The Orville season 3 (now on Disney+ also)

Topa may forgive Klyden but does that repair the relationship between Bortus and Klyden?

This is clearly for TV purposes to get everyone into a nice tableau for the camera. Complaining about this is like complaining about people not saying “hello” or “goodbye” in telephone calls, or never being shown using toothpaste or not rinsing after brushing their teeth. It’s for television; realism is a secondary consideration.

Yeah, I hate it when sci-fi characters are shown having interests firmly rooted in our own time, like Cmdr. Riker and jazz music or Capt. Picard and Sherlock Holmes or Capt. Sisko and baseball. Come up with a fictional future culture for the characters to be interested in.

I think that may just be so the audience can relate. (And I can imagine that jazz music, baseball and Sherlock Holmes will remain relevant centuries from now. Dolly Parton, on the other hand . . .)

Edited to add, we listen to music composed 200 years ago.

I always felt TNG did Music and literature well. People have liked classical music for hundreds of years it seems natural they would still in hundreds of years from now. Jazz feels like it has the same longevity. Music with lyrics ages much worse and I would expect 99% of it to be forgotten in the 24th Century.

To me, it just seems like an author insert. I already know that huge numbers of real, contemporary people like these things. I don’t need my science fiction spending valuable story time on people liking these same things. Even worse, the way Next Gen did it in the case of Picard, Riker, and Sisko, it always came off cheezy and cringy, and it definitely did in the case of Dolly Parton in this episode.

Star Trek always did Shakespeare well, though. And Melville.

I felt the same way. Whatever she had done is miles ahead of the usual Hollywood plastic surgery travesties, but seeing a woman of any age with absolutely no lines on her face teeters at the edge of the uncanny valley.

Still, it’s Dolly Parton. She can do whatever she wants — and she always has.

In general I agree with you — and the other posters here — that having people in the future enjoy 20th- and 21st-century entertainment has become ridiculous and annoying. That said, it’s been established that Mercer likes that crap, so it’s believable that he played some for Haveena. And it’s not the entire culture that idolizes Parton, it’s just Haveena. So as much as I hate the trope, I’m willing to give this one a pass.

We do see the women and girls of the colony dancing to an instrumental version of Gay Dean.

Since Haveena is their founder and leader it makes that they follow her lead in cultural tastes.

Meh. It was Wednesday. On Wednesday they dance to Haveena’s mix tape.

P.S. Thank you for reminding me of “Gay Dean”! I love it.

Anyone?

------------------------

● **What you need to do**
Answer these questions about the Orville discussion thread:
(a) Which interest does the thread pair with Capt. Sisko?
(b) How many years ago, according to one post, was music composed that we still listen to?
(c) What do the women and girls of the colony dance to?

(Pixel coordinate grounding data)
------------------------

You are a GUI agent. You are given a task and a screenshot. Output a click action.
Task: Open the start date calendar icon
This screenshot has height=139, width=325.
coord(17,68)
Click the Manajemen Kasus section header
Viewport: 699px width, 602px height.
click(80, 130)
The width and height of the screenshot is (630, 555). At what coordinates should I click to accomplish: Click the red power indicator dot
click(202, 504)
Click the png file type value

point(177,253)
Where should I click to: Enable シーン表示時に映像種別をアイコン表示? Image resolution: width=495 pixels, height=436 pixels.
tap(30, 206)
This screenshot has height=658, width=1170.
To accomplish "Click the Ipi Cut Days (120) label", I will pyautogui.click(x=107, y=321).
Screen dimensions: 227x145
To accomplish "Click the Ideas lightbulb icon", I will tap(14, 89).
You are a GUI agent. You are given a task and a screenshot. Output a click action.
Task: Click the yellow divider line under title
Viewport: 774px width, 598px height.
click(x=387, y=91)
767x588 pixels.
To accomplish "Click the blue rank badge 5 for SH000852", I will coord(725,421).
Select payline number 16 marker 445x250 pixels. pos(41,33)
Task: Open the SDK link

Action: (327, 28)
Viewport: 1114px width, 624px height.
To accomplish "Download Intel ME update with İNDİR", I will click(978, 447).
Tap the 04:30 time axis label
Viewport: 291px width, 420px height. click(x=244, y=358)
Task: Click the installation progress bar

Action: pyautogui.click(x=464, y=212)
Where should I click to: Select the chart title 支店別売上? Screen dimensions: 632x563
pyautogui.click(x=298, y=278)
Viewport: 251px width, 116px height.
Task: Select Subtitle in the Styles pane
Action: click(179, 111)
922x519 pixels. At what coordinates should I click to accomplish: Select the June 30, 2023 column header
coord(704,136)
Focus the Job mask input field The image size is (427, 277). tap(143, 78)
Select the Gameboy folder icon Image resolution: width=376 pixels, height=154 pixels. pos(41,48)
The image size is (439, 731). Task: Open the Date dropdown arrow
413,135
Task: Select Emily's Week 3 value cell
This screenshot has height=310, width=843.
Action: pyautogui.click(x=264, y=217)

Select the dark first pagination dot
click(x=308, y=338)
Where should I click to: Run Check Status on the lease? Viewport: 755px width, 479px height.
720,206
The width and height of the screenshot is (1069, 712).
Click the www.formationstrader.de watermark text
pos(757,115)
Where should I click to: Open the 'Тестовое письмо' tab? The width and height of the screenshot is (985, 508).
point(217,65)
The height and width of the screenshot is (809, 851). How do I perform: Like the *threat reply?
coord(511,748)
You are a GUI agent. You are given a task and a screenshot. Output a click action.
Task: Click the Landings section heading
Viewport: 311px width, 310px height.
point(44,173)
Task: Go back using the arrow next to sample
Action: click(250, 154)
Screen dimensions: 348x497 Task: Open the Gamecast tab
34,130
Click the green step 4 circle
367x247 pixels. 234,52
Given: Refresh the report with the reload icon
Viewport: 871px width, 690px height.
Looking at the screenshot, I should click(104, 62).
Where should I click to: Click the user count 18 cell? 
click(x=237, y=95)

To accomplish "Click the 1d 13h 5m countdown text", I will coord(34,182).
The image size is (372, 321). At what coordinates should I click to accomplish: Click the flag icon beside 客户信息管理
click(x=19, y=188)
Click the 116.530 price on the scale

------------------------

● **Written response**
(a) Baseball.
(b) 200 years ago.
(c) An instrumental version of "Gay Dean."